Postby Zearthus » Fri Jul 17, 2015 5:32 am

After sleeping on this idea, I decided to come up with my own ideas regarding to how to tackle learning. I feel the reason most peoples feel daunting at start with the complexity of things to learn, is due of how theoretical thinking we're. We never learned how to learn, nor know how to create some sort schedule in school during learning phase. So since childhood you get ingrained to do certain things all the way to adult, to the point where you become a machine.



SUBJECTS THERE IS TO LEARN:
- Composition
- Anatomy
- Perspective
- Color Theory
- Light and Shadow


WAYS TO GO ABOUT LEARNING THE SUBJECTS:


VIDEOS
Proko (Anatomy), svslearn(General), Schoolism(General), Ctrlpaint (Digital Painting), Cgcookie (Digital Painting), New Master Academy (Traditional), Gumroad Tutorials(General)

BOOKS
Loomis(General), Bridgeman (Anatomy), Villpu (Anatomy), Hampton (Anatomy), Ernest Norling (Perspective), Molly Bang(Composition), Color and Light (Color Theory)


COURSES
Watts Atelier Online Program (General), Robot Pencil Mentor Program(General)

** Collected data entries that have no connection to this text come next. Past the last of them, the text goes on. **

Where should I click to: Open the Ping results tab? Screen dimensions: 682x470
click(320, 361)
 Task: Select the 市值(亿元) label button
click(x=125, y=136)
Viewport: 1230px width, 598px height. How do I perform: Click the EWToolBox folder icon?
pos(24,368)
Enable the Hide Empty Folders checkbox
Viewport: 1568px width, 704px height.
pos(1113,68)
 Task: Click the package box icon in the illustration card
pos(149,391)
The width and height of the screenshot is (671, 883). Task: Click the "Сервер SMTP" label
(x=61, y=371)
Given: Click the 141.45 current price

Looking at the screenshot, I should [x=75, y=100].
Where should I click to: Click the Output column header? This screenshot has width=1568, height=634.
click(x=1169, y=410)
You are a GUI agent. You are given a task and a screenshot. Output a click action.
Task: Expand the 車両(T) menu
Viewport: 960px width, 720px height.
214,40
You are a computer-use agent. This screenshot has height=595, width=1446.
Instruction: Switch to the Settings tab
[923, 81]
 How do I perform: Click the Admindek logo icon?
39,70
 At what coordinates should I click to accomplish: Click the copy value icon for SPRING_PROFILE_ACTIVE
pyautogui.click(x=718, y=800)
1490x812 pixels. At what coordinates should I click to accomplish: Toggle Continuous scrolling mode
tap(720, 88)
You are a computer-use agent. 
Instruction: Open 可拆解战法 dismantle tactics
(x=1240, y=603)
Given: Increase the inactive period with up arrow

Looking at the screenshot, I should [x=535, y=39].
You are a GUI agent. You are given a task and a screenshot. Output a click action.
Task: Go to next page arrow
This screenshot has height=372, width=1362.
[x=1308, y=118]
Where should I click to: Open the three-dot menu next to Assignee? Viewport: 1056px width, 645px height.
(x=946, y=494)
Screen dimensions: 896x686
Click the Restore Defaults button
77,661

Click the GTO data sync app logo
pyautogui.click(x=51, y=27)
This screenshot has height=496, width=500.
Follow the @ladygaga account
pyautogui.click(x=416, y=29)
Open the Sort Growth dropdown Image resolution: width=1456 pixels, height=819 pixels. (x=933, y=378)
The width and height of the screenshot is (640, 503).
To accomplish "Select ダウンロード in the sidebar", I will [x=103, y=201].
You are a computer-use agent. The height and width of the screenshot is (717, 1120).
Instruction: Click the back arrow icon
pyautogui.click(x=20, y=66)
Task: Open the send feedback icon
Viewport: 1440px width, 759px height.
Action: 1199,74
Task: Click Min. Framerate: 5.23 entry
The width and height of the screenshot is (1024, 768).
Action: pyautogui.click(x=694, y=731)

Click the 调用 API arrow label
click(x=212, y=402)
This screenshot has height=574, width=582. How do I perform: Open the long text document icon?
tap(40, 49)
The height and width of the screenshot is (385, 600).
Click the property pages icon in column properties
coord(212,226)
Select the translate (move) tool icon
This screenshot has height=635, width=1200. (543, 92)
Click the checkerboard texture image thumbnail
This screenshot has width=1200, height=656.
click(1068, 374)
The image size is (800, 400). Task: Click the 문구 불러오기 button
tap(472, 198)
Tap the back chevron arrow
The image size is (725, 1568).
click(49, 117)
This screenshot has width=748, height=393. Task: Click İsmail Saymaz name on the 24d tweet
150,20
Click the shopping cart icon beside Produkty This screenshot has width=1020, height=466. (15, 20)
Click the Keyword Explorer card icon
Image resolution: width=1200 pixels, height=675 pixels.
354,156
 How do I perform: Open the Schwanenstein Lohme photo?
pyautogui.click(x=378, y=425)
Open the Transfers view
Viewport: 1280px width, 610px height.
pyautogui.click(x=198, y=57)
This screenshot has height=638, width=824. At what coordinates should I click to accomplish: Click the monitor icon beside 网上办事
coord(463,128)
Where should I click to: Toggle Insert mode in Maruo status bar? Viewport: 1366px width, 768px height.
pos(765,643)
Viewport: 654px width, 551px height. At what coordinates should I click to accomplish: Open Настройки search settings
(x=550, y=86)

In the beginning is best to start a drawing habit, check out these video for more info about it:
http://www.ctrlpaint.com/videos/the-drawing-habit
http://www.ctrlpaint.com/videos/being-a-beginner



1. ARE YOU HAVING FUN?


IF you're not having fun, the process will just seems like a chore. So I believe its best to experiment with each subject, and pick the one you want to learn the most, you begin with that. After you choose what you want to learn,  you break the complexity to bare minimum. For example, you want to learn anatomy, start with the head, or the torso etc. Be simple about it, don't pick the whole body at first.



2. DELIBERATE PRACTICE


What is deliberate practice? It's practicing something specific which you want to improve on.

More about it from this article:
http://jamesclear.com/deliberate-practice-strategy

While doing deliberate practice, take notes along the side. The power of taking notes helps to remember the information better, and you can always go back to your own notes when you get stuck. 



3A. WHAT IS A ROUTINE? 


A sequence of actions regularly followed; a fixed program. Think of it as repeated practice you do on instruments to get good. For example if you're learning guitar, and you're a beginner, your routine would be how to tune the guitar.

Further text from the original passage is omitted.